Overview
This example demonstrates training DeepSeek-R1, a 671B Mixture-of-Experts model, using 128×H100 GPUs across 16 nodes. The configuration uses BF16 for training, FP8 blockwise quantization for inference, advanced 4D parallelism (TP8, PP4, CP4, EP32), and dynamic sampling for data filtering.
Model Specifications
- Model: DeepSeek-R1 (deepseek-ai/DeepSeek-R1)
- Architecture: Mixture-of-Experts (MoE)
- Parameters: 671 billion
- Hardware: 128×H100 GPUs (16 nodes × 8 GPUs)
- Training Precision: BF16
- Inference Precision: FP8 (128×128 blockwise quantization)
- Parallelism: TP8, PP4, CP4, EP32 (Megatron), EP64 (SGLang)
- Memory: CPU Adam with ~1.4-1.5TB host memory per node
- Max Response Length: 32K tokens
Dataset
Environment Setup
Download model to shared storage
Download DeepSeek-R1 to a directory accessible by all machines ($BASE_DIR):hf download deepseek-ai/DeepSeek-R1 --local-dir $BASE_DIR/DeepSeek-R1
Convert FP8 to BF16
The HF checkpoint is in FP8 format. Convert it to BF16 for training:cd slime/
python tools/fp8_cast_bf16.py \
--input-fp8-hf-path $BASE_DIR/DeepSeek-R1 \
--output-bf16-hf-path $BASE_DIR/DeepSeek-R1-bf16/
Convert checkpoint to torch_dist (4 nodes)

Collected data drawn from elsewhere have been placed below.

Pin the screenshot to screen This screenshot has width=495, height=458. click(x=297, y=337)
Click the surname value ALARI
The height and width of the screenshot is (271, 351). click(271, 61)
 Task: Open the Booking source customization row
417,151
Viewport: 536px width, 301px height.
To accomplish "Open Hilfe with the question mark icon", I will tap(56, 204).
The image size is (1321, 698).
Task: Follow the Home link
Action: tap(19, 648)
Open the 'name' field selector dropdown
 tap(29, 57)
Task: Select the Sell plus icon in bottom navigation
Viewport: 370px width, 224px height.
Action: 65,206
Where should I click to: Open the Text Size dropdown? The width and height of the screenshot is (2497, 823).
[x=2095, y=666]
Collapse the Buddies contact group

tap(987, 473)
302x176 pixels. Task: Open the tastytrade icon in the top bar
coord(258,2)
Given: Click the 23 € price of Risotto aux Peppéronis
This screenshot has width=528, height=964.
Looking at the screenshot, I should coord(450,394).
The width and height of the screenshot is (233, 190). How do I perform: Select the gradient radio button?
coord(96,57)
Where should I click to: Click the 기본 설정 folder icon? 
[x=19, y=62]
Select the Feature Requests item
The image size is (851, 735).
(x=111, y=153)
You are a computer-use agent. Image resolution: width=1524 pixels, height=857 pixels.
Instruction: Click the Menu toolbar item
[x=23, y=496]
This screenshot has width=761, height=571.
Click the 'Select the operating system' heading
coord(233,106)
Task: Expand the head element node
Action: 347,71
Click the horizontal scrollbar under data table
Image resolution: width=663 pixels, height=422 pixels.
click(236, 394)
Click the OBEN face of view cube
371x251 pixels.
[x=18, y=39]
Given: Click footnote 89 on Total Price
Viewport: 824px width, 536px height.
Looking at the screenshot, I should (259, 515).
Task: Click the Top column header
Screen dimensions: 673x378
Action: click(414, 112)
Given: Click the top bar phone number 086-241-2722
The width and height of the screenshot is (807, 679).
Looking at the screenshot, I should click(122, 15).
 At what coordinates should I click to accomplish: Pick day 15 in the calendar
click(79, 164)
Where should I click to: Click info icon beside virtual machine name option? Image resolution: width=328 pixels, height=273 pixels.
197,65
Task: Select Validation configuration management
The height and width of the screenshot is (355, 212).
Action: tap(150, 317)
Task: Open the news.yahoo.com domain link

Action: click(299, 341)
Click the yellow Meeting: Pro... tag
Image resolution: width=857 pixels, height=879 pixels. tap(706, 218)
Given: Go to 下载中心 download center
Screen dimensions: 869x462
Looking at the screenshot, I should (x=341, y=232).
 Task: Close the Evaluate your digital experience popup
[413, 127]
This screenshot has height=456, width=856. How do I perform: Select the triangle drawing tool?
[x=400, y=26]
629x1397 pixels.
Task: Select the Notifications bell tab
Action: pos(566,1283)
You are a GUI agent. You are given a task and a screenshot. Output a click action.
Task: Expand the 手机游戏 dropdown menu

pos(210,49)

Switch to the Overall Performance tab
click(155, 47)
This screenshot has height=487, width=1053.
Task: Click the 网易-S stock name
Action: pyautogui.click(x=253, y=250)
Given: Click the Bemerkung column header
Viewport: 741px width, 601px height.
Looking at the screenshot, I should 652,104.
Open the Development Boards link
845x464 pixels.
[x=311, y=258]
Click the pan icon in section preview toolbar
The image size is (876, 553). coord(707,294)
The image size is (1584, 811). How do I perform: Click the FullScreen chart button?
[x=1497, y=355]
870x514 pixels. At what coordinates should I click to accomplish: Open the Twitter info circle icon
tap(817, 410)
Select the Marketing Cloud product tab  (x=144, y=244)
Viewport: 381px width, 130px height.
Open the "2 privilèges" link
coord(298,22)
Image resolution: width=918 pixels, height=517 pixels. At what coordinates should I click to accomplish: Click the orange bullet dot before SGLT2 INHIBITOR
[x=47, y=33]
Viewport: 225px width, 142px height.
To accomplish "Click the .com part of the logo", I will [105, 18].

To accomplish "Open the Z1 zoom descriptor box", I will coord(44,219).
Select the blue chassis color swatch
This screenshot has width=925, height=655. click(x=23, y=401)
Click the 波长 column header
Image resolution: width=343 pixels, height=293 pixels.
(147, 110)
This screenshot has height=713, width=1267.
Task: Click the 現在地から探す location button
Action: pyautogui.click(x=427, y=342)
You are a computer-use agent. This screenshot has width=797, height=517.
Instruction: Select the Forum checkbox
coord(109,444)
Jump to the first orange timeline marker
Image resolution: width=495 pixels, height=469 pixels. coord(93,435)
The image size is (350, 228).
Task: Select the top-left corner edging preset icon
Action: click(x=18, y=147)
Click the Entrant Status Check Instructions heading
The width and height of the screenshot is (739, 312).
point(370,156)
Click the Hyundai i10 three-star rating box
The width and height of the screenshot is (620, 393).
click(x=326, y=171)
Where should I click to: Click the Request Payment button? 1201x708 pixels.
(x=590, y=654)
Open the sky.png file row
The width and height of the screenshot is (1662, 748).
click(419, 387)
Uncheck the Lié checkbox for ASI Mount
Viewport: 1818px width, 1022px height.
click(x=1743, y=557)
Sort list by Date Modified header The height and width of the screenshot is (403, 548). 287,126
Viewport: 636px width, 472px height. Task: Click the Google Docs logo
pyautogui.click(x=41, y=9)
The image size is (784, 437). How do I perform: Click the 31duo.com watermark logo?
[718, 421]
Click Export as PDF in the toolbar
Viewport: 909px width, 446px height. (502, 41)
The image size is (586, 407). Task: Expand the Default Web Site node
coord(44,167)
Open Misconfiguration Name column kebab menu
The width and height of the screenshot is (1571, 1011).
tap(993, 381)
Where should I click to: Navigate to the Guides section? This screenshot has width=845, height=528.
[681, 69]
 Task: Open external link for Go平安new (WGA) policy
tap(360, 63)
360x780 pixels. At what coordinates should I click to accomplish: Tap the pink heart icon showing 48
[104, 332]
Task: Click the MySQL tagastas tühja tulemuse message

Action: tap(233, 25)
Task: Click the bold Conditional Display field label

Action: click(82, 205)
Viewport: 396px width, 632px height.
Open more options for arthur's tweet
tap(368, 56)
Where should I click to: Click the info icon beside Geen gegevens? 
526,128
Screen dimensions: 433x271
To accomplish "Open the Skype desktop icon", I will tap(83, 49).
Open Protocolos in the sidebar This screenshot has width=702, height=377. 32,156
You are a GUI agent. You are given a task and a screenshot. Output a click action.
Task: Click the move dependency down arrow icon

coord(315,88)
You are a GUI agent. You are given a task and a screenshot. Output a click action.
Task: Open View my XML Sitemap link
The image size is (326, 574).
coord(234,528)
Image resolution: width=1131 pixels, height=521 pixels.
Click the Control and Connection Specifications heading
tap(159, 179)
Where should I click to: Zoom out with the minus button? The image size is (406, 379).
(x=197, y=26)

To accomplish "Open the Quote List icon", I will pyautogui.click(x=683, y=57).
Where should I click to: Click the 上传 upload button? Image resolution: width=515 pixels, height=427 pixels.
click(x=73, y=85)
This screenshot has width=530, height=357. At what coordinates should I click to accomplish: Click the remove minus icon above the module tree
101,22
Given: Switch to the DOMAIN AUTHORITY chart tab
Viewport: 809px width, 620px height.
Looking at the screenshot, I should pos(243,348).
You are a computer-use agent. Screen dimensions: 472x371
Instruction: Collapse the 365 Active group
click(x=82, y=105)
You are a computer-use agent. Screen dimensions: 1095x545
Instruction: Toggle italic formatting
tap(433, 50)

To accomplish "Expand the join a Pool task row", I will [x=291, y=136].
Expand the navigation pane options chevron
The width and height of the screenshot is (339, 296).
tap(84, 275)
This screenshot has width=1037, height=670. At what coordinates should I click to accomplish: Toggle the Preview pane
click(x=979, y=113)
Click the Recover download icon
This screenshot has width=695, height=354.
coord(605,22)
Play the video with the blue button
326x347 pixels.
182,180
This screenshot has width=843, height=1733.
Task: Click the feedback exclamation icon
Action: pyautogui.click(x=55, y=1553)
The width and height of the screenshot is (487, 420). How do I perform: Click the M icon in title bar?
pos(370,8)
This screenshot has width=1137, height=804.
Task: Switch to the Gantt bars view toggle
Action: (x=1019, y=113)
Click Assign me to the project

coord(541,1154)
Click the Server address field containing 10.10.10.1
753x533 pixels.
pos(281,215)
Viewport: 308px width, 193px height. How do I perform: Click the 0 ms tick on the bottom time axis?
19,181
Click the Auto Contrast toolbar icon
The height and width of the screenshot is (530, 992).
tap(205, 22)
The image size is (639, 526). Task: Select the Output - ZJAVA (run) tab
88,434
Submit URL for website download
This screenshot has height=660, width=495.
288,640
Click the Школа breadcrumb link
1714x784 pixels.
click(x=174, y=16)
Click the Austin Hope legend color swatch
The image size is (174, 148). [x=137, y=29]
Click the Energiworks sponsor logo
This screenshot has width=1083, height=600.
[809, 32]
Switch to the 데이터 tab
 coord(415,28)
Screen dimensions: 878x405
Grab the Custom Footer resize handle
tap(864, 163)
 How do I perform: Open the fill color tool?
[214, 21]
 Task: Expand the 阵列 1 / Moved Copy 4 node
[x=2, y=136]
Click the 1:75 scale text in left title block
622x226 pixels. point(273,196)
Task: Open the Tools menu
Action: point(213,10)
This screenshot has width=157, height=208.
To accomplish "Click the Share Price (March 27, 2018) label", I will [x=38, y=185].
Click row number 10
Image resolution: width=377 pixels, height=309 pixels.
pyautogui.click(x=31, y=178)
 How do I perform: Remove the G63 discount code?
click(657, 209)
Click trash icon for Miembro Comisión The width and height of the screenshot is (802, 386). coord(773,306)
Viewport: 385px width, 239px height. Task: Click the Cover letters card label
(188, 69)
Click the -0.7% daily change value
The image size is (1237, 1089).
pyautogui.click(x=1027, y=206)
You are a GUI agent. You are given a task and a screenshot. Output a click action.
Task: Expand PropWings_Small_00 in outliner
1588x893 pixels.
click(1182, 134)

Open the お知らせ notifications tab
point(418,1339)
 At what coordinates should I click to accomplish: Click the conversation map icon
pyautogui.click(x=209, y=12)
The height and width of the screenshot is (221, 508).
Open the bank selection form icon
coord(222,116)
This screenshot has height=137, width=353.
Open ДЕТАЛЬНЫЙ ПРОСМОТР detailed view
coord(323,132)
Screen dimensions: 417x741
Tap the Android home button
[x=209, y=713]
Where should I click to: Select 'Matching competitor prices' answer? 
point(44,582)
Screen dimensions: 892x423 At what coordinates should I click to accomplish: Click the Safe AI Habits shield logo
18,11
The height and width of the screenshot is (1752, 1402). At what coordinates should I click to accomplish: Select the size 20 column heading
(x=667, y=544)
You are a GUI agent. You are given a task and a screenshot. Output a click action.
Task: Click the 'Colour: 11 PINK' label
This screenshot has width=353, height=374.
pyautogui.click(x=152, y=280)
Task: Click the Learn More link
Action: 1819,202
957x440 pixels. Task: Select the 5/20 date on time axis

Convert the BF16 checkpoint to Megatron-loadable format using 4 nodes (32 GPUs):cd slime/
source scripts/models/deepseek-v3.sh
PYTHONPATH=/root/Megatron-LM/ torchrun \
--nproc-per-node 8 \
--master-addr ${MASTER_ADDR} --master-port 12345 \
--nnodes=4 --node-rank ${NODE_RANK} \
tools/convert_hf_to_torch_dist.py \
${MODEL_ARGS[@]} \
--tensor-model-parallel-size 1 \
--pipeline-model-parallel-size 8 \
--expert-tensor-parallel-size 1 \
--expert-model-parallel-size 4 \
--decoder-first-pipeline-num-layers 7 \
--decoder-last-pipeline-num-layers 6 \
--hf-checkpoint $BASE_DIR/DeepSeek-R1-bf16/ \
--save $BASE_DIR/DeepSeek-R1_torch_dist/
MASTER_ADDR: IP address of node 0NODE_RANK: Node index (0-3)
Training Execution
Start Ray on node 0
On node 0, run:cd slime/
bash scripts/run-deepseek-r1.sh
Join Ray cluster on worker nodes
On each worker node, join the Ray cluster:ray start --address=${MASTER_ADDR}:6379 --num-gpus 8 \
--node-ip-address ${WORKER_IP} --disable-usage-stats
Automated Worker Setup
If you have an MPI hostfile (each line: ip slot=8), add this to scripts/run-deepseek-r1.sh after ray start --head to automate worker setup:
for WORKER_IP in $(awk '{print $1}' $BASE_DIR/mpi_hostfile); do
if [[ "$WORKER_IP" == "$MASTER_ADDR" ]]; then
continue
fi
echo "Starting Ray worker on ${WORKER_IP}"
ssh root@"${WORKER_IP}" \
"pkill -9 sglang ; ray stop --force ; pkill -9 python ; \
ray start --address=${MASTER_ADDR}:6379 --num-gpus 8 \
--node-ip-address ${WORKER_IP} --disable-usage-stats" &
done
wait
Training Configuration
MODEL_ARGS
Load model configuration from scripts/models/deepseek-v3.sh:
SCRIPT_DIR="$(cd -- "$(dirname -- "${BASH_SOURCE[0]}")" &>/dev/null && pwd)"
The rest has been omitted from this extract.